L'indomani mattina Miriam andò a scuola. Al ritorno passò davanti casa della nonna e lì si fermò. Lesse il cartello "VENDESI", mise una mano in tasca e prese le chiavi del portone. Le guardò attentamente indecisa sul da farsi. L'ultima visita risaliva a più di un mese prima ma prese coraggio ed entrò. Non volle perder tempo immergendosi nei ricordi perciò scese le scale e si diresse subito in cantina. La libreria era grande, occupava un'intera parete. Non dovette cercare molto perchè i tre libri piccoli e colorati spiccavano su tutti gli altri. Prese quello viola così come l'aveva istruita l'omuncolo. Si guardò un po' intorno, fece un piccolo sospiro, risalì le scale, uscì dalla casa della nonna e s'incamminò verso la sua.
A cena ebbe non poco da fare per convincere i genitori a tenere lo specchio ma in qualche modo ci riuscì, almeno per quella sera.
Miriam stava per addormentarsi quando un "Ciao" squillante la destò di soprassalto.
- Ciao Miriam. Allora? Come è andata? L'hai trovato? - Il mostro era eccitato.
- Sì, eccolo - fece eco Miriam mostrando il libro.
- Bene, bene, bene! Tornerò a essere il tuo genio della lampada e appena uscirò di qui esaudirò qualsiasi tuo desiderio. Tieniti pronta -
Non poteva rischiare che la bambina ci ripensasse.
- Che devo fare? - disse Miriam ingenuamente.
- Facile facile.
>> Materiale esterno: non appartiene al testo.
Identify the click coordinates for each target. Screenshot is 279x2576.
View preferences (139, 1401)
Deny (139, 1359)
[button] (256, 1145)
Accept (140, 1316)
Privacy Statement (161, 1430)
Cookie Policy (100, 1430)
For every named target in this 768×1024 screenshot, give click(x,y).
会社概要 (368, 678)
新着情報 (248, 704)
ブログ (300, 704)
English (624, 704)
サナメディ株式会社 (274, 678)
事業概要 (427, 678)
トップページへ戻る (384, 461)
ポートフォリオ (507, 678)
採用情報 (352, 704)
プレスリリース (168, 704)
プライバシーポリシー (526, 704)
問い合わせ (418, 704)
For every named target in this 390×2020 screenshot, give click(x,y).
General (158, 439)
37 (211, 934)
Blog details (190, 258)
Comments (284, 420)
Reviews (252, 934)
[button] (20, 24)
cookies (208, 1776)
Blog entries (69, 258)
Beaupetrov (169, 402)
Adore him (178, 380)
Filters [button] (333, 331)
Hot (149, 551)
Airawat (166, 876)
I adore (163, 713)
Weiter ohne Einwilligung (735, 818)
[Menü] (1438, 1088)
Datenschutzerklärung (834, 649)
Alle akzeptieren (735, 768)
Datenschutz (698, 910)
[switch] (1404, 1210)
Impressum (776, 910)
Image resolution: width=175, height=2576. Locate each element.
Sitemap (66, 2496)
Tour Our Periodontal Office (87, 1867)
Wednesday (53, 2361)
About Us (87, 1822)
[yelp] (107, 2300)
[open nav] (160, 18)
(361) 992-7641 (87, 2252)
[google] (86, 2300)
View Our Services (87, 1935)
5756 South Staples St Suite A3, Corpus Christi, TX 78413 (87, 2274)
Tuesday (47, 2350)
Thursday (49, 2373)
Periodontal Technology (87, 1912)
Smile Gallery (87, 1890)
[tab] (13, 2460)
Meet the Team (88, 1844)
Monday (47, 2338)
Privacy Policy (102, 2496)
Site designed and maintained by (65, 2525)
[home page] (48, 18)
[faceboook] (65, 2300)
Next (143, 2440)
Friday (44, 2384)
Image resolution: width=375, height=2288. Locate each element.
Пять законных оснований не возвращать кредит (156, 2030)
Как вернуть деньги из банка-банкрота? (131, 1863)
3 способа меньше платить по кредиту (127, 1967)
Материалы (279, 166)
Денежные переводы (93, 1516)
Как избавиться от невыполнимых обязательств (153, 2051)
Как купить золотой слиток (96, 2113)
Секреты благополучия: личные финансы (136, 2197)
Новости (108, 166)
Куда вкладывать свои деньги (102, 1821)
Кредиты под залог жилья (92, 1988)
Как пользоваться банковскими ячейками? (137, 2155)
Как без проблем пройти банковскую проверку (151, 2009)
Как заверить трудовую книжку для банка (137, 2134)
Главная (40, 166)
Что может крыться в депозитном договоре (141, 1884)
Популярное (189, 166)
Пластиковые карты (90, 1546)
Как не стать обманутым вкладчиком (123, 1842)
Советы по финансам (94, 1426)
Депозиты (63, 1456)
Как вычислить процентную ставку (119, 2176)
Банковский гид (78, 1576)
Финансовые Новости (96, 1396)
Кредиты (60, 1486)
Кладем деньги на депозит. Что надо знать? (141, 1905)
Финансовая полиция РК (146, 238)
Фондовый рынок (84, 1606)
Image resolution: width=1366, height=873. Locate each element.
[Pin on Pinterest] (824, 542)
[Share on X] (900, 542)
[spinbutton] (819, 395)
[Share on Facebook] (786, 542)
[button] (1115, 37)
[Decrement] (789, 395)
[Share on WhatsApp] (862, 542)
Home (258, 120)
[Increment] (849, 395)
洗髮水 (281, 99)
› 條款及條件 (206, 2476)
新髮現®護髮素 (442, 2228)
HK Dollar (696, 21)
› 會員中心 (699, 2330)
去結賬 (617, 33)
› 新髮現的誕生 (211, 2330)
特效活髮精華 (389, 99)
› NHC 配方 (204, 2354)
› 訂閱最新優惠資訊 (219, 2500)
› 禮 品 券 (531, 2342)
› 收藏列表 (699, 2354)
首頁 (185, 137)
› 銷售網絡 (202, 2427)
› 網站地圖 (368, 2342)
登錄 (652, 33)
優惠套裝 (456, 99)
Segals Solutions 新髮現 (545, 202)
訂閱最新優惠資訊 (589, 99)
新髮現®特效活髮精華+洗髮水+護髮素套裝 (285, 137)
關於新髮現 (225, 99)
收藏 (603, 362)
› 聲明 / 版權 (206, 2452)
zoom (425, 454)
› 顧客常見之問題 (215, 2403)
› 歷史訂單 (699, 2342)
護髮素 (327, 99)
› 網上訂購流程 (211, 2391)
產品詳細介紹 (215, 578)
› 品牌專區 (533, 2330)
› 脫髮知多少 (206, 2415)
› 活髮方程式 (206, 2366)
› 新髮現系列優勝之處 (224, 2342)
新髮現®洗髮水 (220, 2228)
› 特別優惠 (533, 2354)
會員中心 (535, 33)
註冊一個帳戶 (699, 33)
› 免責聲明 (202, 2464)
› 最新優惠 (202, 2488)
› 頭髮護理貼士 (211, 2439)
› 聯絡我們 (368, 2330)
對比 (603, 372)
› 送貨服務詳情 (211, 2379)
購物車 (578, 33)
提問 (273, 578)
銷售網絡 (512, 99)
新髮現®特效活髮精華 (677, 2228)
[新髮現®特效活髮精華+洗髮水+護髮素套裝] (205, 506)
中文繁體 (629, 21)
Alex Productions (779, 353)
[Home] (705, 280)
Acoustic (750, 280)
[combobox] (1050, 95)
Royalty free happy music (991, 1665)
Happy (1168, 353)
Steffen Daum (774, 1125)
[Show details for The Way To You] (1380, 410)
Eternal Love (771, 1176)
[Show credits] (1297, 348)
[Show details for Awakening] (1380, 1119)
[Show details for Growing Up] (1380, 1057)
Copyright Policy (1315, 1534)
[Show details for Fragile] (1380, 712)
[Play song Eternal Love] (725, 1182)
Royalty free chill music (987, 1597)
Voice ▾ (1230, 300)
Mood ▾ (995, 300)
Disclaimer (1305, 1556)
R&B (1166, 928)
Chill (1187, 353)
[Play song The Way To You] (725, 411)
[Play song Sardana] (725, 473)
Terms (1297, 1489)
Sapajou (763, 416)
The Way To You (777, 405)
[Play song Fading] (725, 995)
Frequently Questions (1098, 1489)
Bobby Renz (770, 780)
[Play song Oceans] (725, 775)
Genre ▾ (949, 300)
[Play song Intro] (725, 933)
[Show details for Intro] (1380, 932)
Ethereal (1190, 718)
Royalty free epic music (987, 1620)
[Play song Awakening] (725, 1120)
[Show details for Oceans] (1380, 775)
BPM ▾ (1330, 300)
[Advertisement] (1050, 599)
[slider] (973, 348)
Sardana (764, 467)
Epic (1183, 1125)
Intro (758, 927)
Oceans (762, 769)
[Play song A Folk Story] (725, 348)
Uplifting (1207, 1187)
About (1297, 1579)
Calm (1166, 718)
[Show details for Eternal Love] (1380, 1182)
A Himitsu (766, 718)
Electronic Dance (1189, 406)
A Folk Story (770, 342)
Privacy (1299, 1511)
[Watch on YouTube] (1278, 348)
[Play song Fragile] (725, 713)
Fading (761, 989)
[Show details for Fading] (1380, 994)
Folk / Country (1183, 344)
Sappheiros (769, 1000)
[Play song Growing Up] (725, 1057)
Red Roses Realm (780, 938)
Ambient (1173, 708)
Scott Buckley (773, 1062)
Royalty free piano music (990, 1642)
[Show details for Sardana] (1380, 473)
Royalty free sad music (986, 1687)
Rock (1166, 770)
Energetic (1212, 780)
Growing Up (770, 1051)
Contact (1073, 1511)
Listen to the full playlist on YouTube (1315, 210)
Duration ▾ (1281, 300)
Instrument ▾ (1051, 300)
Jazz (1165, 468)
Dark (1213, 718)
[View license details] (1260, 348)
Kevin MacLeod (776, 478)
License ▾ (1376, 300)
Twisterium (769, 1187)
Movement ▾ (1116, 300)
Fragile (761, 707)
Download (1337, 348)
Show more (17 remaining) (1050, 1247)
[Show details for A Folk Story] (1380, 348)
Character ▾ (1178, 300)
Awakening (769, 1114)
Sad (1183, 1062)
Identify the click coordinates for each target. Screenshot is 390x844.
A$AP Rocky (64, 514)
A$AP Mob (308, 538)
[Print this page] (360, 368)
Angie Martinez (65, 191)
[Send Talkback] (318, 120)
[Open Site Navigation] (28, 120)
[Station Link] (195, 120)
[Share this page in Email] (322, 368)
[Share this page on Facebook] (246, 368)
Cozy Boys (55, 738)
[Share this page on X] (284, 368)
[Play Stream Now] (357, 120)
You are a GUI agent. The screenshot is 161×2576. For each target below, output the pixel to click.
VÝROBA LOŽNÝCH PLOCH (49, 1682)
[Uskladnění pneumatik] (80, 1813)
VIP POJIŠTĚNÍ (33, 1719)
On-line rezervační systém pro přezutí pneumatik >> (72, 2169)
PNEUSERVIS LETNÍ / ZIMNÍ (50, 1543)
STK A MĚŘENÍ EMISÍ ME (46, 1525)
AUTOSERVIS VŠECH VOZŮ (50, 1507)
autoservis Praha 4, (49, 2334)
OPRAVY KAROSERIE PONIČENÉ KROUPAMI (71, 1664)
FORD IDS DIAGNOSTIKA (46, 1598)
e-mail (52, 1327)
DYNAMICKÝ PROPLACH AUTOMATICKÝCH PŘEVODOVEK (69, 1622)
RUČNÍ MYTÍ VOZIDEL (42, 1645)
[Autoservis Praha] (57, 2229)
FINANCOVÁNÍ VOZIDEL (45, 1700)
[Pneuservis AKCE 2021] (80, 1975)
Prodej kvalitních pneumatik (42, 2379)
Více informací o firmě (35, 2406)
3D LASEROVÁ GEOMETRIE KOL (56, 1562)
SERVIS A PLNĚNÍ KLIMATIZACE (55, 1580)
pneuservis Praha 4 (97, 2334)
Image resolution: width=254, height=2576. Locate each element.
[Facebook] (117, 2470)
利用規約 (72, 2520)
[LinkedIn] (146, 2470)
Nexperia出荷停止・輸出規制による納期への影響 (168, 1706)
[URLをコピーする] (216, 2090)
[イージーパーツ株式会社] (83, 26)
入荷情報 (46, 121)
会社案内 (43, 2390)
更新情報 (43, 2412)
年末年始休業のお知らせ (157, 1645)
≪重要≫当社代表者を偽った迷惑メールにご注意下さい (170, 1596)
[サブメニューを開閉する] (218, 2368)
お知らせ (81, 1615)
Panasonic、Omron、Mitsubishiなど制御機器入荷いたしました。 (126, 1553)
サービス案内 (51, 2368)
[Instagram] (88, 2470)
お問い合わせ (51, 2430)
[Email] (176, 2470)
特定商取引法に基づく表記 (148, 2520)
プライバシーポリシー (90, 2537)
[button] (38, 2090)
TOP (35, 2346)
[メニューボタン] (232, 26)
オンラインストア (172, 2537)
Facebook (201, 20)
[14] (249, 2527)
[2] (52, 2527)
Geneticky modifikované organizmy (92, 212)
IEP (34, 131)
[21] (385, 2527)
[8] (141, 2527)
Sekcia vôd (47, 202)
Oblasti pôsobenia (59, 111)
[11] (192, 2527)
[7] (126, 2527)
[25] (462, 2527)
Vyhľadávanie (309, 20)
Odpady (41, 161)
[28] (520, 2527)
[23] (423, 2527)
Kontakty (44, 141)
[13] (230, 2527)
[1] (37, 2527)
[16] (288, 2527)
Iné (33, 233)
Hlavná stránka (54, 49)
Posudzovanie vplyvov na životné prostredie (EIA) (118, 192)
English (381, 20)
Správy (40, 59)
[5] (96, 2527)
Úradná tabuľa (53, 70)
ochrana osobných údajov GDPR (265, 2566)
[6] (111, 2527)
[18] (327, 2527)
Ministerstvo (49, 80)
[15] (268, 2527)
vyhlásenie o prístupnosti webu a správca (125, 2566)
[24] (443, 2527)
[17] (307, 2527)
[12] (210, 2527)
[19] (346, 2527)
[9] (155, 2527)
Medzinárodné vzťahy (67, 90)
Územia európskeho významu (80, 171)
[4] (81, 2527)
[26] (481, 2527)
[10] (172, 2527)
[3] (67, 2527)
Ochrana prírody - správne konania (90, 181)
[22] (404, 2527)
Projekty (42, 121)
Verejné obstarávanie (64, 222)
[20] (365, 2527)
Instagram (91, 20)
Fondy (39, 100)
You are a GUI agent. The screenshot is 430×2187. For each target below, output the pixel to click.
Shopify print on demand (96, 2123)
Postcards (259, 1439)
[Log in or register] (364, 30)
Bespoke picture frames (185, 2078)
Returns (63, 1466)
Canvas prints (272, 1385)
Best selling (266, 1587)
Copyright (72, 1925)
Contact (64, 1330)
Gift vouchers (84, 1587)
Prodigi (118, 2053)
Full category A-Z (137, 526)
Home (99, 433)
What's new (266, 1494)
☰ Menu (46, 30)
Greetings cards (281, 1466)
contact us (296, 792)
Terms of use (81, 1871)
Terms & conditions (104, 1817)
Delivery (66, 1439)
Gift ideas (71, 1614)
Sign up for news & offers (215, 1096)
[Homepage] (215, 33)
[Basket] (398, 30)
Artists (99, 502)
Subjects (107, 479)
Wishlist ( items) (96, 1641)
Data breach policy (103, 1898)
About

Vai a pagina 133 e leggi a bassa voce quello che c'è scritto -
Miriam aprì il libro e cominciò a sussurrare.
Parole arcane furono proferite dalla bambina, ci impiegò due minuti a leggere l'intera paginetta poi chiuse il libro e si sedette sul letto di fronte allo specchio per godersi lo spettacolo.
L'omuncolo grigio perse il ghigno. Un bollino nero comparve in alto nello specchio.
Accompagnato da un leggero crepitio il bollino nero andava pian piano allargandosi come una macchia d'olio su un foglio di carta assorbente occupando sempre più superficie e cancellando ogni immagine riflessa.
Il mostriciattolo si accorse troppo tardi di quello che stava succedendo. Maledisse Miriam elencandole una serie di improperi irripetibili e continuando ad inveire contro di lei anche quando la massa oscura lo ricoprì del tutto.
Lo specchio adesso appariva tutto nero.
Nella sua famiglia vi era sempre stato il salto generazionale. Miriam era l'unica che aveva facoltà di acquisire l'eredità della nonna. Prima di morire, la vecchietta le aveva parlato di una prova da superare: doveva distruggere un demonietto che molti anni prima, lei stessa aveva rinchiuso in uno specchio. Miriam era finalmente diventata una temibile strega come la sua adorata nonnina.